Reproduce the listing below line for line, changing nothing.

[Records for locating words and elements]
◆ ◆ ◆ ◆ ◆

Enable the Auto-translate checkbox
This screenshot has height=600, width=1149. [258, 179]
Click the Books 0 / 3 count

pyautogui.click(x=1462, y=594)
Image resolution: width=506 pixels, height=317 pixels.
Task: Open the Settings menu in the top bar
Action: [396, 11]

◆ ◆ ◆ ◆ ◆

# EXERCISE RESULT:
Enable the Auto-translate checkbox
This screenshot has height=600, width=1149. [258, 179]
Click the Books 0 / 3 count

pyautogui.click(x=1462, y=594)
Image resolution: width=506 pixels, height=317 pixels.
Task: Open the Settings menu in the top bar
Action: [396, 11]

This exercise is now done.